On Mondays, May 13 and 20, and June 3 and 10, from 10:30 a.m. to noon, coffee and tea will be provided for those interested in engaging in congenial conversation about local, national and world events.

Study Group on Racism

On Monday, May 13, the book, “White Fragility, Why It’s so Hard for White People to Talk about Racism” by Robin Diangelowill be the focus of the discussion. This group will meet in the Dickert Room at 2 pm.

Science Book Group

“BUZZ, the Nature and Necessity of Bees” by Thor Hanson will be reviewed on Tuesday, May 14 at 2 pm in the Dickert Room.

Great Films

“The Sting,” starring Paul Newman and Robert Redford, will be shown on Tuesday, May 21 at 2 pm in the Cantwell Room.

Acquisition highlights

Fiction: “Storm of Locusts” (Roanhorse), “Run Away” (Coban), “Neon Prey” (Sandford), “Redemption” (Baldacci), “Metropolis” (Kerr), “Triple Jeopardy” (Perry), “The American Agent” (Winspear), “Little Darlings” (Golding), “The River” (Heller),

Nonfiction: “Truth in Our Times” (McCraw), “K, A History of Baseball in Ten Pitches” (Kepner), “Madame Fourcades’ Secret War” (Olson), “Maybe You Should Talk to Someone” (Gottlieb), “Coders, The Making of a New Tribe and the Remaking of the World” (Thompson), “The Last Stone” (Bowden), “Kushner, Inc.” (Ward), “The Stony Road, Reconstruction, White Supremacy and the Rise of Jim Crow” (Gates).

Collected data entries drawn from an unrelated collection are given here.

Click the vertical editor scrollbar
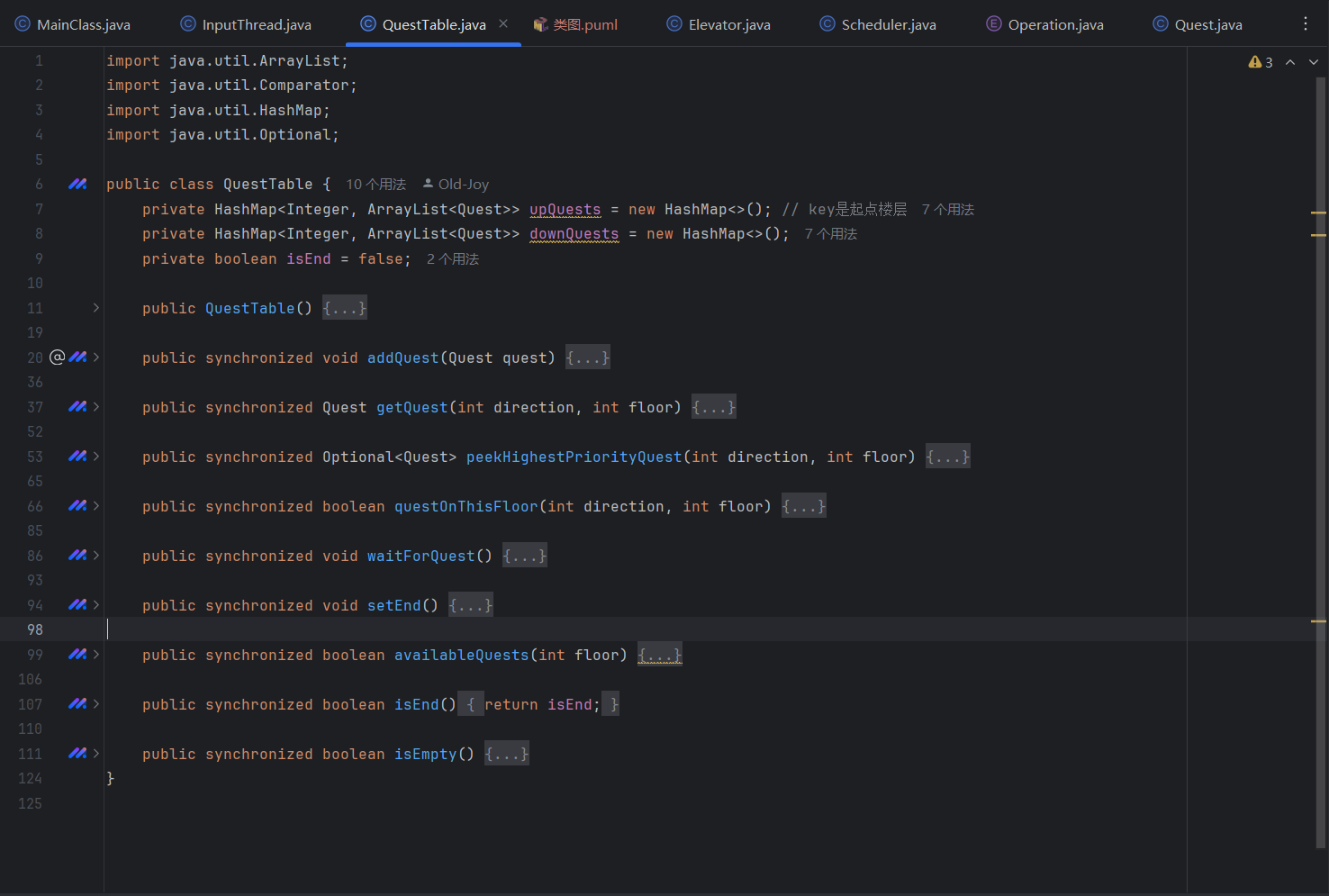pyautogui.click(x=1320, y=450)
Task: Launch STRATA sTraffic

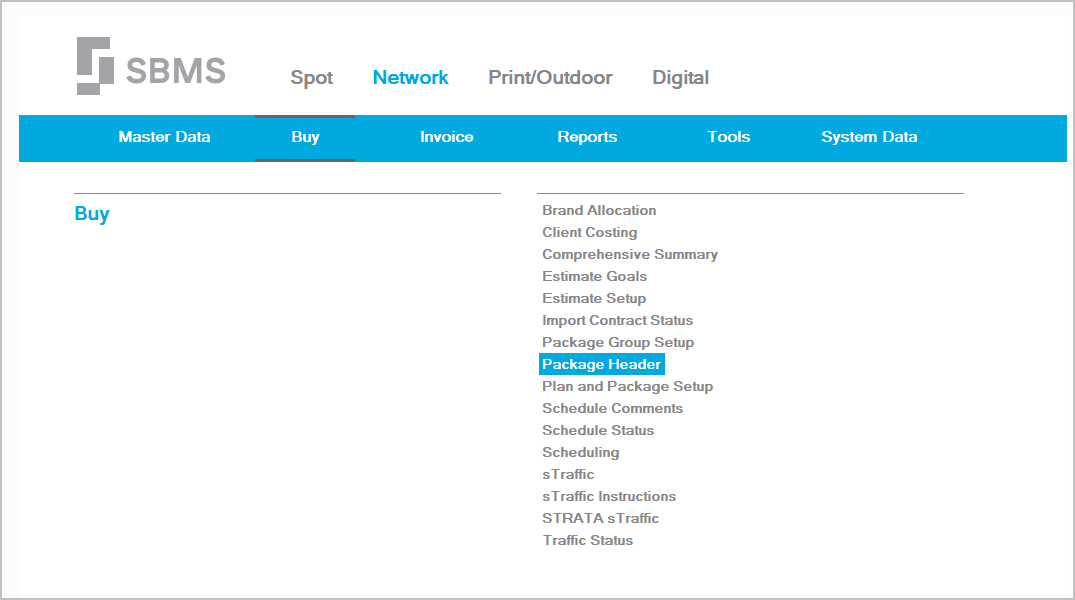Action: coord(601,518)
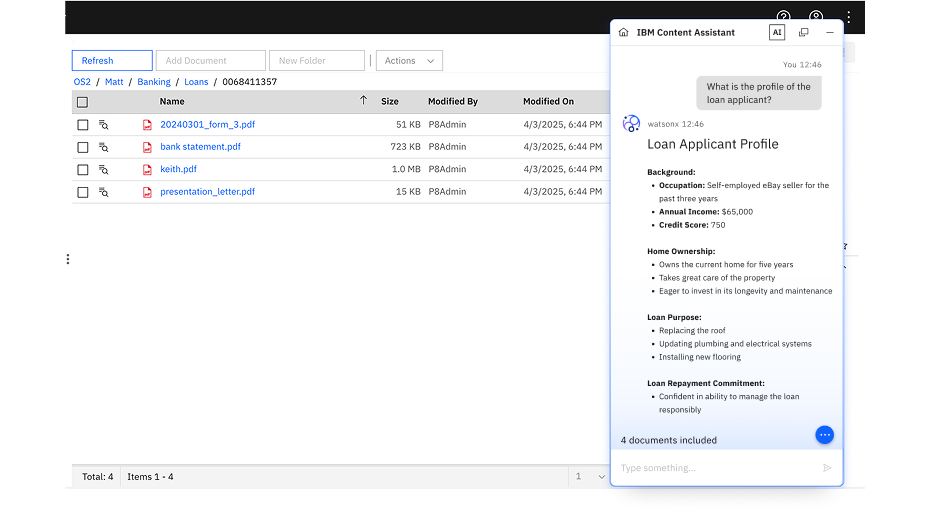Check the box for 20240301_form_3.pdf
This screenshot has width=930, height=512.
click(x=83, y=125)
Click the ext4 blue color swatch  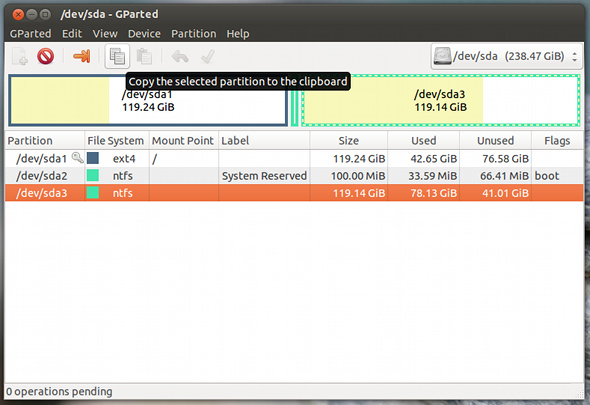click(93, 158)
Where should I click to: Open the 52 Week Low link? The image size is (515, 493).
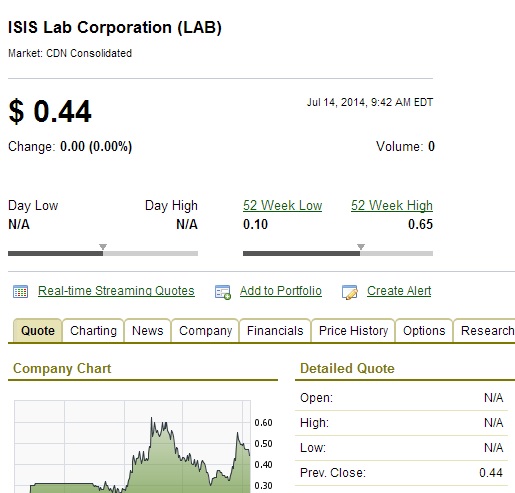(x=282, y=205)
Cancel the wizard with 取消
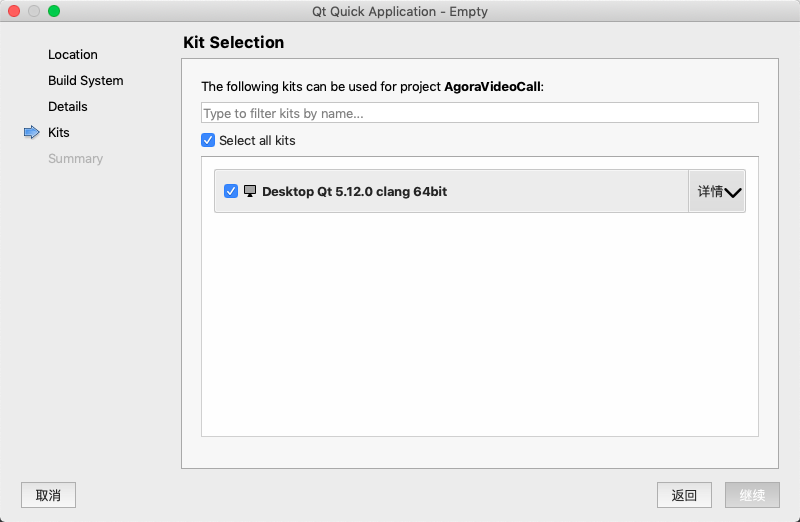The height and width of the screenshot is (522, 800). coord(48,495)
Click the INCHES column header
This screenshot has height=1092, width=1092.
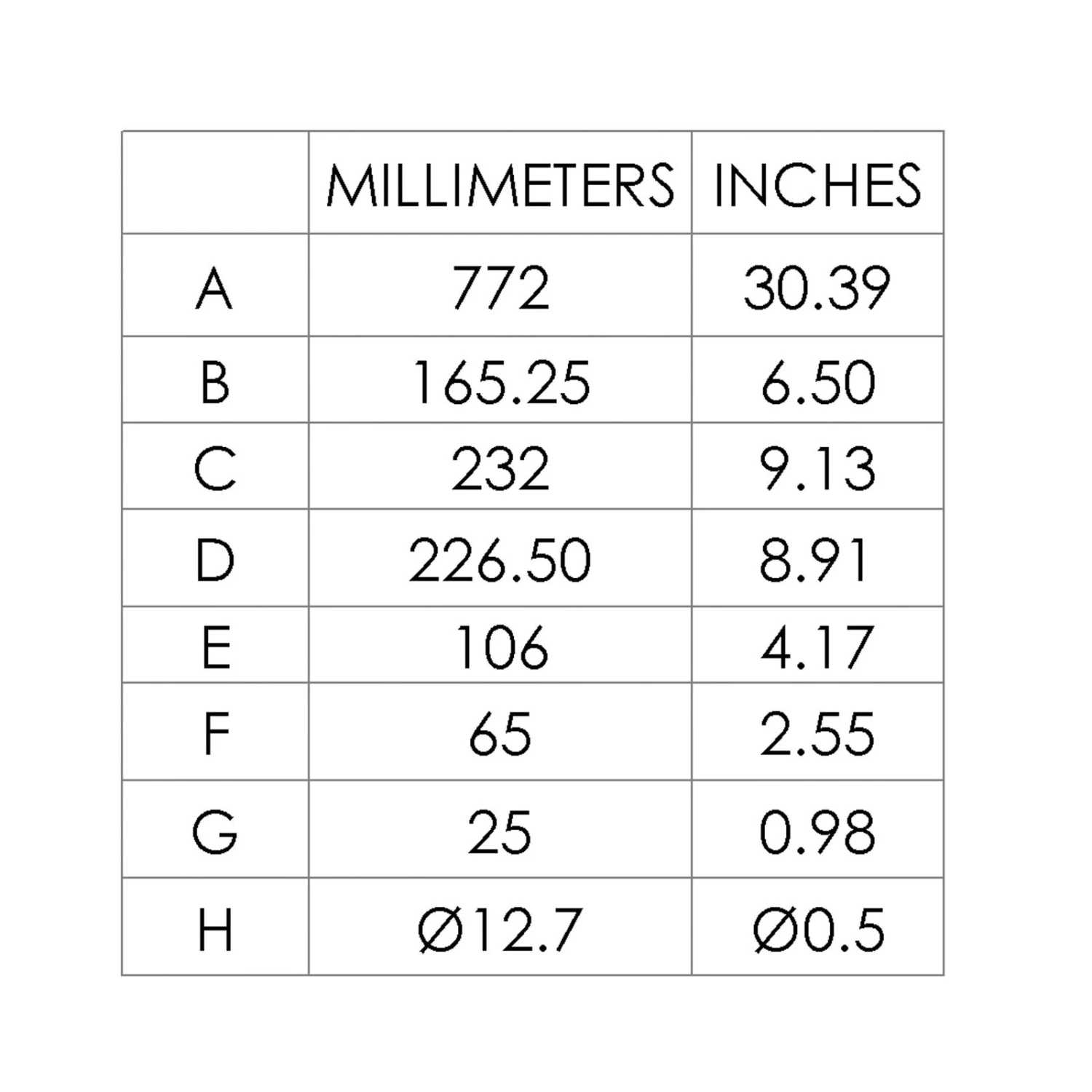tap(817, 185)
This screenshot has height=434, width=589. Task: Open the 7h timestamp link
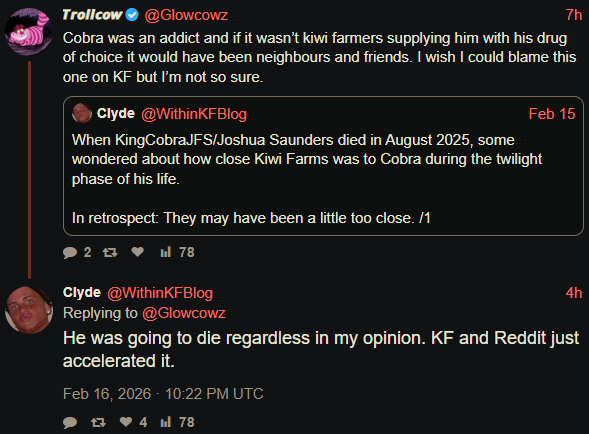574,15
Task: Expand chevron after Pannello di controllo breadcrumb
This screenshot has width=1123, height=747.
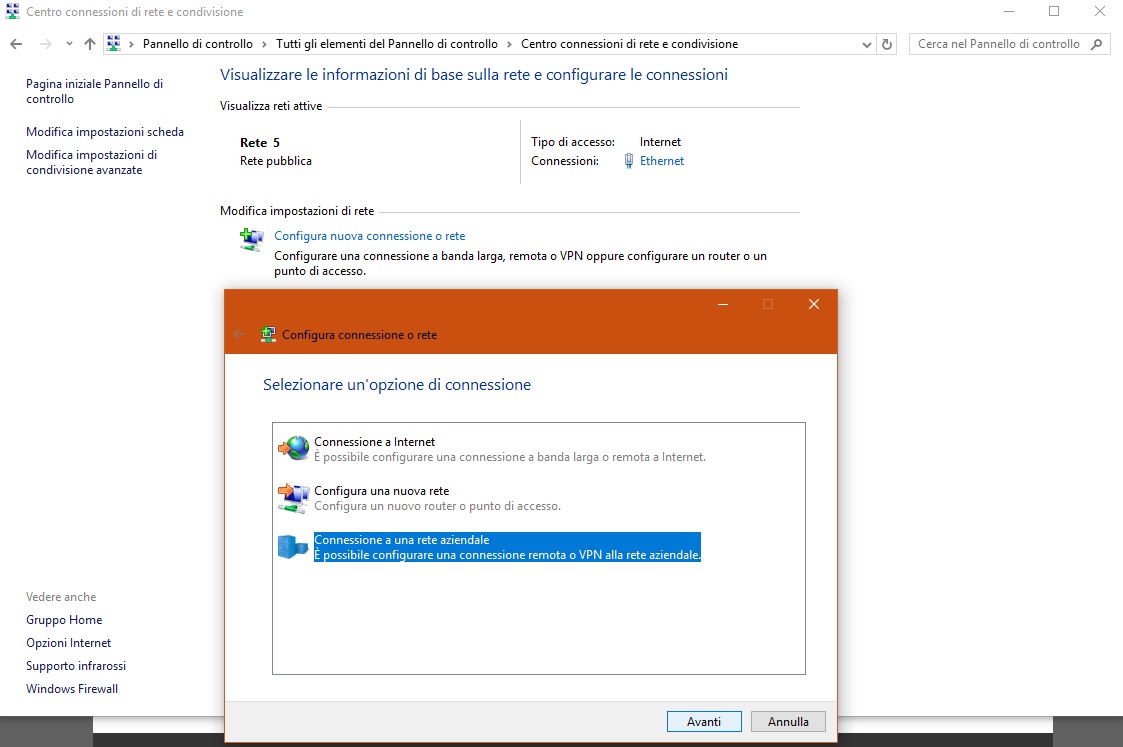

Large print fiction: “The Last Sound” (Coulter), “Dark Tribute” (Johansen), “Her One Mistake” (Perks), “Wild Card” (Woods), “Milkman” (Burns), “The ‘A’ List” (Jance), “The Winter Sister” (Collins), “Lives Laid Away” (Jones).

Large print nonfiction: “”Deep Creek, Finding Hope in the High Country” (Houston), “Thunder in the Mountains< Chief Joseph, Oliver Otis Howard and the Nez Perce War” (Sharfstein), “Losing Earth, A Recent History” (Rich).

Juvenile fiction: “The Mighty Heart of Sunny St. James” (Blake), “Orange for the Sunsets” (Athaide)

Easy Fiction: “Little Doctor and the Fearless Beast” (Gilmore), “The Mixed-up Truck” (Savage), “Your Favorite Seuss, Thirteen Best-Loved Stories” (Seuss), “Golden Domes and Silver Lanterns” (Khan), “Olive and Pekoe” (Davis), “Bruno, the Standing Cat” (Robert).